2000年ITバブル崩壊、2002年の円急落、2007年円安バブル崩壊、2016年トランプ・ラリーなどマーケットの大相場予測をことごとく的中させ、話題となる。
機関投資家に対するアナリストレポートを通じた情報発信はもとより、近年は一般投資家および金融機関行員向けに、金融リテラシーの向上を図るべく、「解りやすく役に立つ」事をコンセプトに精力的に講演、教育活動を行なう。

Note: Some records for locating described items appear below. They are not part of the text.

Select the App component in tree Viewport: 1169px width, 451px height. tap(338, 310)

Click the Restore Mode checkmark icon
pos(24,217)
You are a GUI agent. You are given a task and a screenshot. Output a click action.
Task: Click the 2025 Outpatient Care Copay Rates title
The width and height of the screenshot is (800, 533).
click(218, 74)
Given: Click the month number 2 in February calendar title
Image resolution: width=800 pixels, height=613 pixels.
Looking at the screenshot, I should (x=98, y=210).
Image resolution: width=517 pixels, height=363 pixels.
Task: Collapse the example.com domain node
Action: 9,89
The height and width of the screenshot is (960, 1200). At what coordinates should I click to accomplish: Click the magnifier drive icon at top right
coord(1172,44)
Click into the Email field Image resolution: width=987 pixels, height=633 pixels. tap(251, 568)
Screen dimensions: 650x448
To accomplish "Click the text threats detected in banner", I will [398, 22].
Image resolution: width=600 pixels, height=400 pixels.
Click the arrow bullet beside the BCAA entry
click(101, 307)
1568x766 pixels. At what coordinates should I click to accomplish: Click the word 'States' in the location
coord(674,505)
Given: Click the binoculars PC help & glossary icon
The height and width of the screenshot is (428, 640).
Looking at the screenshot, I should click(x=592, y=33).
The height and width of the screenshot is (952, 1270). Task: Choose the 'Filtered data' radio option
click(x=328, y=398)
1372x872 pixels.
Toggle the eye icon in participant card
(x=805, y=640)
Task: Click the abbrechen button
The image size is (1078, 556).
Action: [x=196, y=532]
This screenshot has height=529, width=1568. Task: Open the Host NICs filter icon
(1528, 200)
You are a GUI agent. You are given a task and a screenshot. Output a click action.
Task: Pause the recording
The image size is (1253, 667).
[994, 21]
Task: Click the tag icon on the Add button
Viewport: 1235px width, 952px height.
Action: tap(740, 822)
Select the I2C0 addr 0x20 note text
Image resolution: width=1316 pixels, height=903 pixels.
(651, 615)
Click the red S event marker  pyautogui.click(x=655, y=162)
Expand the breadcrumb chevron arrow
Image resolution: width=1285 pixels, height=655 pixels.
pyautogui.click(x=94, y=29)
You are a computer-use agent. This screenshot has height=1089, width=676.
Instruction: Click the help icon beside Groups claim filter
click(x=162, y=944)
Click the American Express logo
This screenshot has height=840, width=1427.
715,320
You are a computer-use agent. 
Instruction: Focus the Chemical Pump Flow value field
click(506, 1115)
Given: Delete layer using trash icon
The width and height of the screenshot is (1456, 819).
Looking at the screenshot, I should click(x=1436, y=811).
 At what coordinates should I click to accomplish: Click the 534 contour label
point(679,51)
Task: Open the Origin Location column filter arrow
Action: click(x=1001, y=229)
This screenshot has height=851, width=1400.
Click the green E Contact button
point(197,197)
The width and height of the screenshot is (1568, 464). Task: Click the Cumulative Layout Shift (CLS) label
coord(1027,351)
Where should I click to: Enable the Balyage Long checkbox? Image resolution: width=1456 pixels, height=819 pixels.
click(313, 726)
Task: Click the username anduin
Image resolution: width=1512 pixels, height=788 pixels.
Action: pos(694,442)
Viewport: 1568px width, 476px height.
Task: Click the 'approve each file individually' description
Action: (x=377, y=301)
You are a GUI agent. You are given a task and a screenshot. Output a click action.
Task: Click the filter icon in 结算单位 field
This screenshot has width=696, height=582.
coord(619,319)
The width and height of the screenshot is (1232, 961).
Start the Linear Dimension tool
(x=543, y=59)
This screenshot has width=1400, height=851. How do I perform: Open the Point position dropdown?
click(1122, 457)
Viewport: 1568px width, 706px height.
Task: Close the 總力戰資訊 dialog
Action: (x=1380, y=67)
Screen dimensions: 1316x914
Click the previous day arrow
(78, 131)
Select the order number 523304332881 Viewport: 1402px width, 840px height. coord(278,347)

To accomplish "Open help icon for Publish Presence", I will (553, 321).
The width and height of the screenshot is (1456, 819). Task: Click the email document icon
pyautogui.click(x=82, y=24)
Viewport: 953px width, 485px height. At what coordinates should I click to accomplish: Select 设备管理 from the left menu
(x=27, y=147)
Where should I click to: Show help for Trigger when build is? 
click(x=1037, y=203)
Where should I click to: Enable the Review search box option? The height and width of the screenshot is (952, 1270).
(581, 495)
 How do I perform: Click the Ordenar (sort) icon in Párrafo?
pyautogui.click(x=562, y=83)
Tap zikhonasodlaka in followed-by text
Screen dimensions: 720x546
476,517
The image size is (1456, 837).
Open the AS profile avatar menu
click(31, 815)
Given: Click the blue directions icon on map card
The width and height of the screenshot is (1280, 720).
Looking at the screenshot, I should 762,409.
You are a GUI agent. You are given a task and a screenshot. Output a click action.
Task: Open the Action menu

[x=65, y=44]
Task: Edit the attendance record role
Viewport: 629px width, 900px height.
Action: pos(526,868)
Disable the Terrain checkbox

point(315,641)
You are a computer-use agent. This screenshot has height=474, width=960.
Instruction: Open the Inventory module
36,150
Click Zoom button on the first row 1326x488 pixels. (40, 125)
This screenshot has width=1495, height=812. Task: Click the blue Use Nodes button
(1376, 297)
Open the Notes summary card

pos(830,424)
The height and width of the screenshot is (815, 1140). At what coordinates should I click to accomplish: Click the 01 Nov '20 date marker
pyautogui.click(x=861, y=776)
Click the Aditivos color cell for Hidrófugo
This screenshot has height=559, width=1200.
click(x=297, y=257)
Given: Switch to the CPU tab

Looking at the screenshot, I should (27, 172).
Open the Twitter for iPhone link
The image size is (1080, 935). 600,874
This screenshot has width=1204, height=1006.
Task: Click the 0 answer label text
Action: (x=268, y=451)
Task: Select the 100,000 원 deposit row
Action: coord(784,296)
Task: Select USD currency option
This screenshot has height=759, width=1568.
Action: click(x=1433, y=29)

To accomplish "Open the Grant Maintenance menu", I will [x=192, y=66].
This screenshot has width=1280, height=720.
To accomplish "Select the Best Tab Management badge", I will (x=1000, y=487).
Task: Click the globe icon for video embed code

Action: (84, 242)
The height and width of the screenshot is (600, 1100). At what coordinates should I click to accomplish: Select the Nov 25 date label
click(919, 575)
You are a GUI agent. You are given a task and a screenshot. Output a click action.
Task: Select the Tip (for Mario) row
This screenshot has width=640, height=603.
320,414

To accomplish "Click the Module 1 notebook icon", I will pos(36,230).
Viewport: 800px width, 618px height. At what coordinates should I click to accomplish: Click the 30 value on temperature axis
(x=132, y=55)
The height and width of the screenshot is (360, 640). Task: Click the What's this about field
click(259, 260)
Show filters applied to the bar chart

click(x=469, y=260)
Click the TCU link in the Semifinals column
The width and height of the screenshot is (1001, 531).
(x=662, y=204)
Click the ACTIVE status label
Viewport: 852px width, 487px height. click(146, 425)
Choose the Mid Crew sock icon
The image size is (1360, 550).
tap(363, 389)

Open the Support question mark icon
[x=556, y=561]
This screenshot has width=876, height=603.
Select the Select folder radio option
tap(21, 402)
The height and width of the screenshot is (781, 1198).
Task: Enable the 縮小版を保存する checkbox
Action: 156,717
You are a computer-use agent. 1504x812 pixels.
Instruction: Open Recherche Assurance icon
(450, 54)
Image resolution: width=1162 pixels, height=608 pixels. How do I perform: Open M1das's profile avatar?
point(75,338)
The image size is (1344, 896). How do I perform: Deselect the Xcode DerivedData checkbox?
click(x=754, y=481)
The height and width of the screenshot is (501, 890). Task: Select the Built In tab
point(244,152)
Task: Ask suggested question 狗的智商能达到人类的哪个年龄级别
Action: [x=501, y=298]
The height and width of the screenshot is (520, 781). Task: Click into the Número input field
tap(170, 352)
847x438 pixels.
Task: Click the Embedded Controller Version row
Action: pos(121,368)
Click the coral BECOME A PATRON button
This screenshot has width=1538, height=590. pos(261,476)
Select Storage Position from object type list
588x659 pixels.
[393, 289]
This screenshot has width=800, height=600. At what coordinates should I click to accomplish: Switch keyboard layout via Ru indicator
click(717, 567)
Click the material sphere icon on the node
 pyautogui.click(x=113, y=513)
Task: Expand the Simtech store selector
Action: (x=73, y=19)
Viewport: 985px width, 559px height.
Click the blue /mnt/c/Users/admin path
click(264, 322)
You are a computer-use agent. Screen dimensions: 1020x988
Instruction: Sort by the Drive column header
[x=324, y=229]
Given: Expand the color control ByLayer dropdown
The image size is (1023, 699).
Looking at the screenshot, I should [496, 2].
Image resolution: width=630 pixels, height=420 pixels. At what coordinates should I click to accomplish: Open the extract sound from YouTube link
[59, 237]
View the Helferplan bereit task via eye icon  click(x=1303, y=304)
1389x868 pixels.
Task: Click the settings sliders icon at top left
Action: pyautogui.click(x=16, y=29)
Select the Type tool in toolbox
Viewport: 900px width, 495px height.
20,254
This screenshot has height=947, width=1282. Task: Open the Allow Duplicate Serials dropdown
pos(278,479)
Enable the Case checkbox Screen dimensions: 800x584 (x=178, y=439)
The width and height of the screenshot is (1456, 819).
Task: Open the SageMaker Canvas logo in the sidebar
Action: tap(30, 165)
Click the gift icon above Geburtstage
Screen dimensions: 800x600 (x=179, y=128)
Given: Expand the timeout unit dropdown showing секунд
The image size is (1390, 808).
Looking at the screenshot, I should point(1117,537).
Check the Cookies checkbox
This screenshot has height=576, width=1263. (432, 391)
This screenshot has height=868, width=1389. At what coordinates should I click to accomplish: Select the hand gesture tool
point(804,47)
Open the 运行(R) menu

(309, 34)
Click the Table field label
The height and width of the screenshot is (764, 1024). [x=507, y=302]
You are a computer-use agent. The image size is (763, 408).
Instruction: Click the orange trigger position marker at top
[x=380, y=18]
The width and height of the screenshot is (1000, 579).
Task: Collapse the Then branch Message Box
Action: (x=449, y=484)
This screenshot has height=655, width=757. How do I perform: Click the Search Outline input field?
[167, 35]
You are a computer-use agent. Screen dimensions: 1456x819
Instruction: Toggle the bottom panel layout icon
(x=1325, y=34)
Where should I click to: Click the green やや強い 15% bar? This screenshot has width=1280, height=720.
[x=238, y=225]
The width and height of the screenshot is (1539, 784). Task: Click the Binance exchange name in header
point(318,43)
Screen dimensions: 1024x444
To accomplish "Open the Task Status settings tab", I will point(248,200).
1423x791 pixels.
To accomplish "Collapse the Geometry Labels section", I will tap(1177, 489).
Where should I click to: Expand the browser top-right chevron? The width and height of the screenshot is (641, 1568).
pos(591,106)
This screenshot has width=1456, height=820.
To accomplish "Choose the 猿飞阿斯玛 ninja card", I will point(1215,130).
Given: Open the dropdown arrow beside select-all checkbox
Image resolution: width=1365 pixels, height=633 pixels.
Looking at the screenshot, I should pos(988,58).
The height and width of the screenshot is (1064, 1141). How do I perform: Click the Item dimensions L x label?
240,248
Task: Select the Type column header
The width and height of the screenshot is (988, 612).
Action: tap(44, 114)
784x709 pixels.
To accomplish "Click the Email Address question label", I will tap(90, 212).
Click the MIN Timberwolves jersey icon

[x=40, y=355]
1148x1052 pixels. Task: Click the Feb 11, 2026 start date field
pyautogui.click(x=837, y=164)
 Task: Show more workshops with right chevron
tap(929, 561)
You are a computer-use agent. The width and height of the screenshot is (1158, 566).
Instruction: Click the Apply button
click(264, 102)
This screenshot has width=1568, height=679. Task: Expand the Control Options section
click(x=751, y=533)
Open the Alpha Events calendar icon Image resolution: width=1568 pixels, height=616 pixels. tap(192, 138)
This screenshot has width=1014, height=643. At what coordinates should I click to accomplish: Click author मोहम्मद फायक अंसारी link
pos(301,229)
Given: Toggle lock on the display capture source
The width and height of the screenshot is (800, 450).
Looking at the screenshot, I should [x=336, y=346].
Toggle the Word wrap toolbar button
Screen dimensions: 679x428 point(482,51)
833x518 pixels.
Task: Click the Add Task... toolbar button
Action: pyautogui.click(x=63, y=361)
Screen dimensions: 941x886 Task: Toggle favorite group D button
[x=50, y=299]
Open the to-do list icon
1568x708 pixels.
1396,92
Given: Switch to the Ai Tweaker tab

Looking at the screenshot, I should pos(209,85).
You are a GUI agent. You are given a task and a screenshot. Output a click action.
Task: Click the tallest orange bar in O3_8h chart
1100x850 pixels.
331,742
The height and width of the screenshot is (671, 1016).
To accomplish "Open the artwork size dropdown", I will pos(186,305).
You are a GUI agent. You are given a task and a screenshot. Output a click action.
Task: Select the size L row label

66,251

2011年からマネースクエアが主催する投資教育プロジェクト「マネースクエア アカデミア」の学長を務める。2019年11月より現職。
書籍執筆、テレビ出演、講演等の実績も多数。
<主な著書>
「投資に勝つためのニュースの見方、読み方、活かし方」(実業之日本社)
「FX予測のプロフェッショナルがついに書いた!FX7つの成功法則」(ダイヤモンド社)
「アノマリーで儲ける!FX投資術」(双葉社スーパームック)
「これから来る!「超円安」・「超株高」の本命シナリオ」(カンゼン)
「そうだったのか!FX大相場の真実」(ビジネス社)
「イラスト図解 知っているようで知らない 為替のしくみ」(池田書店)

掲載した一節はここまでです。